Co-chairs:  José Ángel de Leon Gonzalez (PhD candidate in Romance Languages and Literatures at Harvard University), Bronia Greskovicova (Program coordinator en Hutchins Center, Harvard University), Daniel Martín González (Spanish Teaching Assistant at Harvard, PhD Student at Universidad Complutense de Madrid), Isabel Durán (Professor of American Literature, Universidad Complutense de Madrid), Cristina Pérez Arranz (PhD candidate in Literary Studies at Universidad Complutense de Madrid), Carlos Varón González (Visiting Assistant Professor at UC Riverside), David Yagüe (Graduate Student in Hispanic Studies at Texas A&M, PhD in African American studies, Universidad Complutense de Madrid), Ana Yáñez​​​​​​​ (Lecturer in Spanish at MIT Global Studies and Languages).

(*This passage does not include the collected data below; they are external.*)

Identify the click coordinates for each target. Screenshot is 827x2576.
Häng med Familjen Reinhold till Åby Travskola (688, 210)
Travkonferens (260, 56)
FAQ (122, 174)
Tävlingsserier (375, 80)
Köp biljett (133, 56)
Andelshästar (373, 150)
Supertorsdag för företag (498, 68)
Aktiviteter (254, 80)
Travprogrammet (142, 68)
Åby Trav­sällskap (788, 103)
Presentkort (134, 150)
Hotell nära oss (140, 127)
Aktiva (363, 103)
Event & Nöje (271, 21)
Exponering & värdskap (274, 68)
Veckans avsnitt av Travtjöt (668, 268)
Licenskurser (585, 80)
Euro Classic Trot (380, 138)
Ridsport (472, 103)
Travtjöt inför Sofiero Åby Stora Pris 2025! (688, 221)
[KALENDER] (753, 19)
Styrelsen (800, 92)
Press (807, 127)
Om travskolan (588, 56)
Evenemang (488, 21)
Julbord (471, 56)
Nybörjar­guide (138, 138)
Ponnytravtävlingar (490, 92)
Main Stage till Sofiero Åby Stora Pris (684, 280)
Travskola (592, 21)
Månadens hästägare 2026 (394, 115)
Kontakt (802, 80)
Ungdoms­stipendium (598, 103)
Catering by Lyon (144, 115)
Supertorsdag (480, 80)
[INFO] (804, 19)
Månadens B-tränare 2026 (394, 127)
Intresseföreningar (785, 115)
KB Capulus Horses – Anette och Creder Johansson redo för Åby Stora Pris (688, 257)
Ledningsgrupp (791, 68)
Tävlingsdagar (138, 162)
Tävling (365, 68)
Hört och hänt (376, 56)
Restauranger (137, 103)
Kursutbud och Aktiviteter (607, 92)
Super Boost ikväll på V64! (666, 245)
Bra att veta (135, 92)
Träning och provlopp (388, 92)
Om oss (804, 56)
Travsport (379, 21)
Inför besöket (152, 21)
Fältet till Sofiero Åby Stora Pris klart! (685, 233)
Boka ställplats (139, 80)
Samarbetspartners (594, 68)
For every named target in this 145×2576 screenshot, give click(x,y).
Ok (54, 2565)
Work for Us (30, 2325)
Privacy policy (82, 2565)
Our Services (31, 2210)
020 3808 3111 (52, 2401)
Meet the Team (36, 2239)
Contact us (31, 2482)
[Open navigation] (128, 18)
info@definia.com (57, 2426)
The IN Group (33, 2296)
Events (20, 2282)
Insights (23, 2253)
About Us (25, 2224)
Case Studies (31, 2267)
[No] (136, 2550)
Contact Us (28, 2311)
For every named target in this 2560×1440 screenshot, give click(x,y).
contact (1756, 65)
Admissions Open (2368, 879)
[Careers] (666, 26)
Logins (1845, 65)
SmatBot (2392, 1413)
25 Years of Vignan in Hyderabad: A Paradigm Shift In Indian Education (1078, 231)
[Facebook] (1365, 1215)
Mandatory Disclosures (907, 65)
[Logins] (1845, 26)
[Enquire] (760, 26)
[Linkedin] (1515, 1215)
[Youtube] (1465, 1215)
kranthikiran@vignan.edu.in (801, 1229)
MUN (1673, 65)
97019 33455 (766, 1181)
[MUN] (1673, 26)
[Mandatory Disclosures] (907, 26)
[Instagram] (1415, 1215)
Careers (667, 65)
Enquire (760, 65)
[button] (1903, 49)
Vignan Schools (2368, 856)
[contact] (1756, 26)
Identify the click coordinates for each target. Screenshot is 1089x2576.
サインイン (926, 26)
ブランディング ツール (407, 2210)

This Study Group arises from the International Conference that took place in RCC, in April 2014, and brings together the interest of Humanities Scholars working on both sides of the Atlantic. The next International Conference will take place on May 12th-13th, 2017.

Transatlantic culture often presents itself as a narrative of encounter and dialogue that transcend the limits of the local. However, the trace of colonialism, the living memory of exile, and an uneven distribution of economic, political, and symbolic power haunts transatlantic imagination. This conference aims to explore the many ways in which antagonisms, uneasy pluralism, and tense negotiations of difference overdetermine sites of Transatlantic cultural practices.

Is the very history of Transatlantic interactions one of conflicting and conflicted cartographical reasons? To what extent is the Transatlantic triangulation of nation, language, territory, and culture as arbitrarily violent as its nationalistic identification? Is the history of Atlantic transnational interactions best understood as the progressive globalization of peoples, resources, and ideas or as its catastrophic dispersion in opposing local narratives? What are the effects of competition, debate, strife, war, and how are they instrumentalized to construct, breach, and rebuild interpretive and political communities? What are the institutions that regulate, enable, and promote confrontation?